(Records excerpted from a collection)
-*-
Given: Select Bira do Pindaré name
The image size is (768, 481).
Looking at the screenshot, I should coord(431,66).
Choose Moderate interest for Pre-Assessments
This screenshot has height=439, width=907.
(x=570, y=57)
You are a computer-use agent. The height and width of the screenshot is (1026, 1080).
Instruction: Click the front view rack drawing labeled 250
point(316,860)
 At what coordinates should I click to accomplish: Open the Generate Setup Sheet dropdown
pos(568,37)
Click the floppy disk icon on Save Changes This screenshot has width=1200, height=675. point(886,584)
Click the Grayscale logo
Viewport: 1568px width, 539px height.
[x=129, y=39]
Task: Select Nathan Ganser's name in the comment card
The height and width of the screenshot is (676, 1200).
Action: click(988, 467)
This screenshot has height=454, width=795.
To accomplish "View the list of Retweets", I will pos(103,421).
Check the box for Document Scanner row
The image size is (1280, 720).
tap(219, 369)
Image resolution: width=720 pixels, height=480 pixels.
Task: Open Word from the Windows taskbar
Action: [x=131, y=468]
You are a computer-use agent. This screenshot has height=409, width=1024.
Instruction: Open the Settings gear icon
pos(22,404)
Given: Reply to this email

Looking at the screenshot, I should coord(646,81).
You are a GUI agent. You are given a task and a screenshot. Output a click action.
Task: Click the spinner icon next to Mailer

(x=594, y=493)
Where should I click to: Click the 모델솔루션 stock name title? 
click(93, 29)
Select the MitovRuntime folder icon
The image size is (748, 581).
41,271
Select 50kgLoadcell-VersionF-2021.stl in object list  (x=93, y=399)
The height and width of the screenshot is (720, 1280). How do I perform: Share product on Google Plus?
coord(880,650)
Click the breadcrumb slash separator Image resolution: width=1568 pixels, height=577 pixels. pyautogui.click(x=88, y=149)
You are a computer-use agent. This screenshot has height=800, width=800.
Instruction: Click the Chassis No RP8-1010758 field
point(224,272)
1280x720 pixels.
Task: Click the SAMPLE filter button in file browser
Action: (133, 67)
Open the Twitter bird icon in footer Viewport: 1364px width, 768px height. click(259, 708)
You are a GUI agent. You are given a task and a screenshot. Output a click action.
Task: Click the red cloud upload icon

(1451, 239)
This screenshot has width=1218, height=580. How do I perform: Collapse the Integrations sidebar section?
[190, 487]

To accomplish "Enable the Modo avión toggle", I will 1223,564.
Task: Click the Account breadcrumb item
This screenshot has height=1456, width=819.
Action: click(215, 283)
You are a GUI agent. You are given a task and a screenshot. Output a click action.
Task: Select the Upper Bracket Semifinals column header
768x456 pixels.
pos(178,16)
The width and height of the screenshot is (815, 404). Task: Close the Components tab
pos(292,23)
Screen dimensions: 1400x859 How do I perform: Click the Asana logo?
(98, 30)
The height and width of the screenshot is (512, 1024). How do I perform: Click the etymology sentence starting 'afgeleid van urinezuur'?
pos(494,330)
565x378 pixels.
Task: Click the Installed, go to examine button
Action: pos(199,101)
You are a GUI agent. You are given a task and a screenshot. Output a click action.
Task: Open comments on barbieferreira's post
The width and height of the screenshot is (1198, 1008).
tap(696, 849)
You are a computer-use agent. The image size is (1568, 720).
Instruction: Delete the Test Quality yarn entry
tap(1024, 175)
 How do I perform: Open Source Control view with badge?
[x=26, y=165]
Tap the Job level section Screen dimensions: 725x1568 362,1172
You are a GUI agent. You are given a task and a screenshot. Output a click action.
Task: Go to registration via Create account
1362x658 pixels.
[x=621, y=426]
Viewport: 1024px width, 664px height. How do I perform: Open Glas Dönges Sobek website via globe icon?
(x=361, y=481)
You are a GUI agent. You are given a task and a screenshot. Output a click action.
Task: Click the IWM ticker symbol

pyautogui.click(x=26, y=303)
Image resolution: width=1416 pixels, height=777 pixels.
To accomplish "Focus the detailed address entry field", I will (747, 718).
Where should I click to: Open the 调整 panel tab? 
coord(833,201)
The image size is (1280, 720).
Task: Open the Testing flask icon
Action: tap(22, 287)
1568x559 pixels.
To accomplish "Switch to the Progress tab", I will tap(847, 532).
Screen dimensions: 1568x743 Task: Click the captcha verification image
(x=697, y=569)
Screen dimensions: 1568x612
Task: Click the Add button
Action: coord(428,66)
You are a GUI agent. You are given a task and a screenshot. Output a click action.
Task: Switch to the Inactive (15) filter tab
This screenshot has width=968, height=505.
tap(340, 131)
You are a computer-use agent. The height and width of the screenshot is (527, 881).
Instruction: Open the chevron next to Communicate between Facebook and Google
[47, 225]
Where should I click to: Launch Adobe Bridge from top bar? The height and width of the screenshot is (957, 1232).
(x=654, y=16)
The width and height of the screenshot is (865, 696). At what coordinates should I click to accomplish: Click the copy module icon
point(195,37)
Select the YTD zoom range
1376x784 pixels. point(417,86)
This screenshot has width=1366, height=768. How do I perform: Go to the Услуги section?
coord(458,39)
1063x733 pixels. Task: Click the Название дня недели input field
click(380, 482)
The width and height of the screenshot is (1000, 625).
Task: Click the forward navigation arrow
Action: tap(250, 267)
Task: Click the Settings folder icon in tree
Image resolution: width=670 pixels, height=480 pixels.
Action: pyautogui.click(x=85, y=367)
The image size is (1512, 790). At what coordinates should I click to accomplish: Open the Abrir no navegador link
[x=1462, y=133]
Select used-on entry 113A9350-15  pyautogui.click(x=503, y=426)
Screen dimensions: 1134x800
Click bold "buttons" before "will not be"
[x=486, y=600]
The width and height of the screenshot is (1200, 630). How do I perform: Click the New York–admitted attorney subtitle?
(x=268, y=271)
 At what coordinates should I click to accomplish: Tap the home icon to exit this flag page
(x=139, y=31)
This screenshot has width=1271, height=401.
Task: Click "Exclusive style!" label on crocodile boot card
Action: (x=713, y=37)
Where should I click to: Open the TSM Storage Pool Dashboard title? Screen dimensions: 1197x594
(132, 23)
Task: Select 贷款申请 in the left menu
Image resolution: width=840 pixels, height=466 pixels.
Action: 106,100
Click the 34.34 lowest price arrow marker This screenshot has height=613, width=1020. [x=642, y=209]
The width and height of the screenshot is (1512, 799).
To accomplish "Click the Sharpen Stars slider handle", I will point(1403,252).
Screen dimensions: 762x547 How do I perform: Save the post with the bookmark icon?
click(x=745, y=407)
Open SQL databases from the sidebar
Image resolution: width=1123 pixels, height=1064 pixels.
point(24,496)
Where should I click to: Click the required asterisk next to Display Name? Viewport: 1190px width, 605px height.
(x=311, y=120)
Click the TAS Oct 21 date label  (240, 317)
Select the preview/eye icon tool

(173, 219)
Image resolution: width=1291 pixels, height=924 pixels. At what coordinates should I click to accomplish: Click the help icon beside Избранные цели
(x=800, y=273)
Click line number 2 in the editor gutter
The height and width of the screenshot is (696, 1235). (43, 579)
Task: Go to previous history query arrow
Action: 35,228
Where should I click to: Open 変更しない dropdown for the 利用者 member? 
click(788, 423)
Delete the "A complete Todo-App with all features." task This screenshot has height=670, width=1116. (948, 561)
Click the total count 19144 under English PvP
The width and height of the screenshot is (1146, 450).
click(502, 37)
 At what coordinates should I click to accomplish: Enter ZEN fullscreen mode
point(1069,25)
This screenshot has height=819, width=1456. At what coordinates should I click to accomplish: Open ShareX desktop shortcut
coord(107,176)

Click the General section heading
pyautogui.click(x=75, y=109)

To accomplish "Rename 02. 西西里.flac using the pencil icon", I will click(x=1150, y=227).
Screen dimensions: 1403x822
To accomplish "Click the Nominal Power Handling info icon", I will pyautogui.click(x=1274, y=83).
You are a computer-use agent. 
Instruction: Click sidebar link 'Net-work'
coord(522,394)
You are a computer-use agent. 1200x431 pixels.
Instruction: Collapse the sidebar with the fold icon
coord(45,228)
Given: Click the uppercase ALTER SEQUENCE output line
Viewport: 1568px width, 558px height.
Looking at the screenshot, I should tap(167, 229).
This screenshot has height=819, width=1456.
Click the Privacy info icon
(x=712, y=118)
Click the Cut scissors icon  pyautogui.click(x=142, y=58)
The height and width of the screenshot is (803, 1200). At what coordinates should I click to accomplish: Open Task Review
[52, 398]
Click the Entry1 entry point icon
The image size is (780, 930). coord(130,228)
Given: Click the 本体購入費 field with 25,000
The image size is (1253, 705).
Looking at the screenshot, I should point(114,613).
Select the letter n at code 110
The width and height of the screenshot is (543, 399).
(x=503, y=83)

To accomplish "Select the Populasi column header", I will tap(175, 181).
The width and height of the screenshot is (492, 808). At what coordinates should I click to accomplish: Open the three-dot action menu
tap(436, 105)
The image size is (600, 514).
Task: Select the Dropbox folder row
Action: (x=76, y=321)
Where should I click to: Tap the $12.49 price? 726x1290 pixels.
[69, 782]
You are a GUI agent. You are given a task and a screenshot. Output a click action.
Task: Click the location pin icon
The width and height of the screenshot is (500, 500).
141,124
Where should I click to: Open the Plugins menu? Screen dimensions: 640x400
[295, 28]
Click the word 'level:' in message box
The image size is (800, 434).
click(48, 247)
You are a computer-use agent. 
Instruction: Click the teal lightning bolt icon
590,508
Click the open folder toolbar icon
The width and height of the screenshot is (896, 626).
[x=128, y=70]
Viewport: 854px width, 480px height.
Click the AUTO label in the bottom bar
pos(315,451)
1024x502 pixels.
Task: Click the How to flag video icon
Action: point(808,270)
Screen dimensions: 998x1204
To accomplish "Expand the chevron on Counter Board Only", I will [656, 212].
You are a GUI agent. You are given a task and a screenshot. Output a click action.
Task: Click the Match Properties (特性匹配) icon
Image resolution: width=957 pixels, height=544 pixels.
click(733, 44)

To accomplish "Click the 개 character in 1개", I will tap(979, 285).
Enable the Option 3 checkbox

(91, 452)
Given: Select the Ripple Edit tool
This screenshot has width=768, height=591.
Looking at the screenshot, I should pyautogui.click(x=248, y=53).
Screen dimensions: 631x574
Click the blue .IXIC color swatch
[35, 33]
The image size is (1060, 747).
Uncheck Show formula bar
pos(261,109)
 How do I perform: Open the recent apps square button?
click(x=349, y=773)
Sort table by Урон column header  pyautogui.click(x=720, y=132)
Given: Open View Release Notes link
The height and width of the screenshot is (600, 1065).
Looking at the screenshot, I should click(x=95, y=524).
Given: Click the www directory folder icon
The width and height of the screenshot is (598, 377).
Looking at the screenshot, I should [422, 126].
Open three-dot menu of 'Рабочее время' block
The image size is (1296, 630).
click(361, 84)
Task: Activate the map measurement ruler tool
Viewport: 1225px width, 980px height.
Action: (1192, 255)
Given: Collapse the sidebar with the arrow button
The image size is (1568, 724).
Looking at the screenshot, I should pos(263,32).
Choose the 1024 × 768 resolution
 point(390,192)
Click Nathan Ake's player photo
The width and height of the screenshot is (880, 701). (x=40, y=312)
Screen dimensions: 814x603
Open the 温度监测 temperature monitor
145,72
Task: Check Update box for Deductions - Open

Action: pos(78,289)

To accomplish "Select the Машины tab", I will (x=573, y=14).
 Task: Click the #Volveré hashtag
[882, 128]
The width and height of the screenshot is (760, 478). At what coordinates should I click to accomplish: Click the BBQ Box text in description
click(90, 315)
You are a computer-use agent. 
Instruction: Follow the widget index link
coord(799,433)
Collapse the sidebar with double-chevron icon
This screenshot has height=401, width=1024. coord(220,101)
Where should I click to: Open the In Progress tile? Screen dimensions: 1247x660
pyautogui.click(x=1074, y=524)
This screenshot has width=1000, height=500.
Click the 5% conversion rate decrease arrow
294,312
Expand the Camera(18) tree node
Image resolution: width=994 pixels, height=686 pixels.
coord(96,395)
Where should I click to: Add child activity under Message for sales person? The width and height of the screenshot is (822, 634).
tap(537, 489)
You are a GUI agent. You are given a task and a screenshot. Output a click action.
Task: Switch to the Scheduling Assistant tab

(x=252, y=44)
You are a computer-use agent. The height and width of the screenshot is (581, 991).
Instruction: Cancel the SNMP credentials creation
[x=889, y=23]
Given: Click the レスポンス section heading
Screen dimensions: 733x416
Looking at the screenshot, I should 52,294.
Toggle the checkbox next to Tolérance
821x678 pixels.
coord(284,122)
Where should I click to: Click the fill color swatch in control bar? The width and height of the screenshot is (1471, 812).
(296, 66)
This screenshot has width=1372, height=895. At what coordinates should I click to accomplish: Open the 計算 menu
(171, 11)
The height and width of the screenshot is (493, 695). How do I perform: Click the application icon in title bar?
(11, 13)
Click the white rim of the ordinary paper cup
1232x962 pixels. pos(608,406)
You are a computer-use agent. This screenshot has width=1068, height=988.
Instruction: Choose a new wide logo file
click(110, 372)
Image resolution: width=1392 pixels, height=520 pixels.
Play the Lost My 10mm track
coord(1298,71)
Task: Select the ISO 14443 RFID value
-*-
_Task directions_
Search the entries above for "tree". Return every line that has it.

_Exercise response_
Task: Click the Settings folder icon in tree
Expand the Camera(18) tree node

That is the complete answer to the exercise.